Indeed, Buddy Guy the entertainer was on full display, the incendiary display of guitar pyrotechnics would have put even Hendrix to shade (of course, who'd he get it from !!!). His range of showmanship and sly tricks would have Guitar Slim and T-Bone Walker smiling in approval. But it was his vocal display that perhaps was the best of the lot, his soulful rendition of Otis Redding's 'Dreams to Remember', the Detroit growl of John Lee Hooker's 'Boom Boom', the comic rendition of Cream's 'Strange Brew' to the powerful and angry 'Damn Right I Got The Blues'. Buddy Guy showed his critics he had never lost a damn thing. That, in the mood, he could cut it if he wanted to and despite him, at many times, being more slated to trickery than mastery, he still showed why it should have been him atop of the ladder, not {insert name commonly found in Guitar World Magazines}.

That interplay as his voice ranged from soft to loud, as his trademark comic falsetto pierced through to the audience out of a sudden and then slipped back. Beneath the voice, the guitar was alternating between a slow coaxing, as he juiced out all the emotion from every note, and a frenzied strumming/picking of strings that seemed to come straight from a maddened place. That was Buddy Guy - the master of the tension and release.

It was a thoroughly enjoyable performance, but for the fact, that he really did not play much blues. I guess he could have, but having sung the blues for so long and with so little to show for it, it would have been hard pressed to convince him otherwise. Once again the local newspaper wrote, "...an audience that knew their music..". That was a pile of bull's manure, all they knew was 'blues' played in the rock-blues clubs.

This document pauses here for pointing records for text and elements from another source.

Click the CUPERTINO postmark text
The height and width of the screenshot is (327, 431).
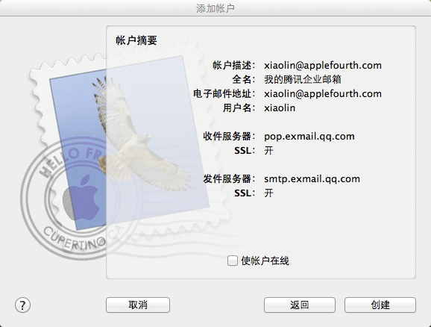pyautogui.click(x=75, y=239)
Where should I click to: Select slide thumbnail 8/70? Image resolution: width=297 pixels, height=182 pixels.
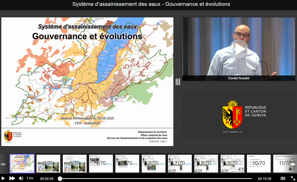tap(206, 163)
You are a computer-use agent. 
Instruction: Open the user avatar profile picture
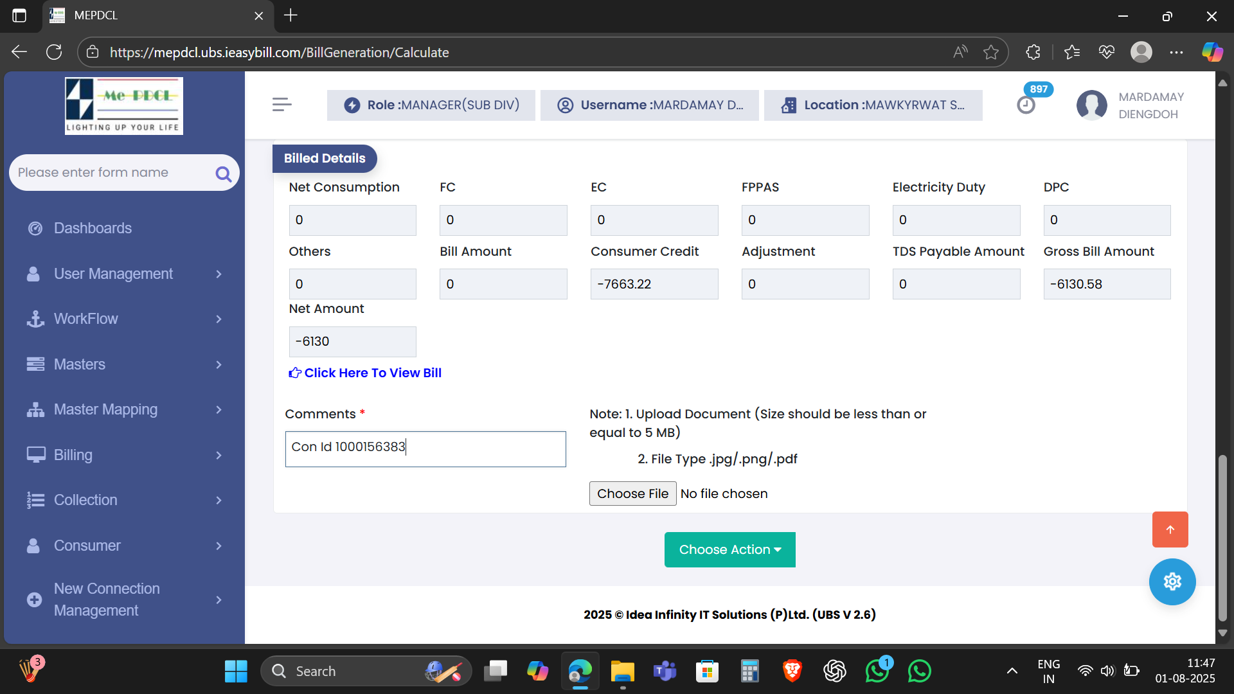point(1091,105)
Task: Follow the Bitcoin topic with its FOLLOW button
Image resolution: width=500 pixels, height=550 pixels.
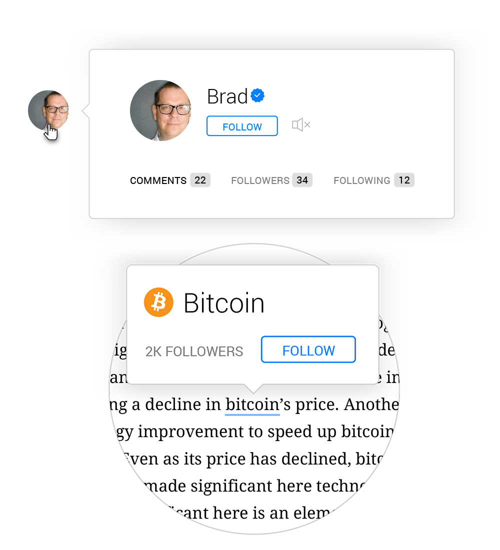Action: [x=309, y=350]
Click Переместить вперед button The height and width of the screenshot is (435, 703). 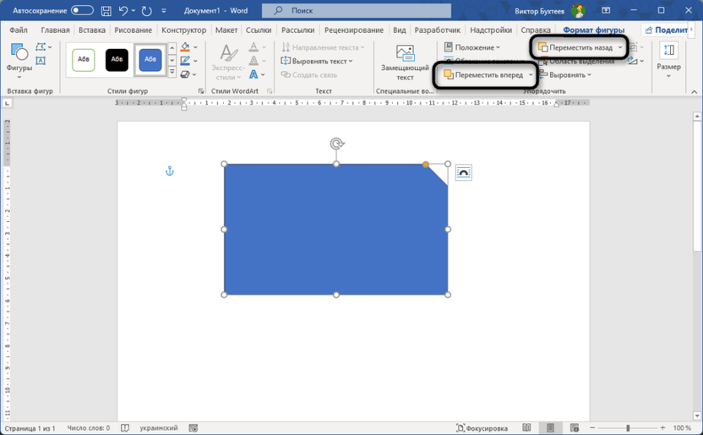pos(484,75)
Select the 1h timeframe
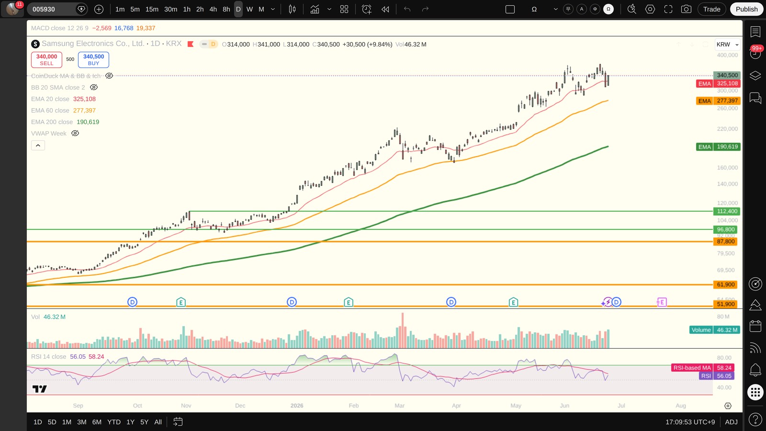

When Buddy Guy, walked up on stage, one of them called out, "Damn Right I Got The Blues!". I heard no one call out, "First Time I Met The Blues" or "One Room Country Shack". Indeed, Buddy Guy recalled what Muddy Waters told him shortly before he died, "Don't let the goddamn blues die on me!".

The applause that rang out when he did a John Lee Hooker was partly in comparison as to when he stomped the 'wah-wah' pedal on to the intro to Jimi Hendrix's 'Voodoo Child'. And when, as he put it, "this one is by the late, great Albert King", the applause was so polite, it bordered on the pathetic. It was not his doing, in a world that has long since lost its fashion with the blues, Buddy Guy has tried to keep up his promise to Muddy Waters.

And when they audience yearned out for a 'Mustang Sally' or 'Voodoo Child', they missed the chance to see Buddy Guy doing 'Let Me Love You Baby' or a 'You Better Leave My Little Girl Alone'. And that fact saddens me. But perhaps, while the rock blues thrives in the patronisation of myopic white folk, the blues that captured the voice of a people will go they way of Maxwell Street in Chicago, where in the decades past the amplified blues rollicked and enthralled a whole generation, and a whole world, but now it lay desolate, barren and ear-marked for redevelopment.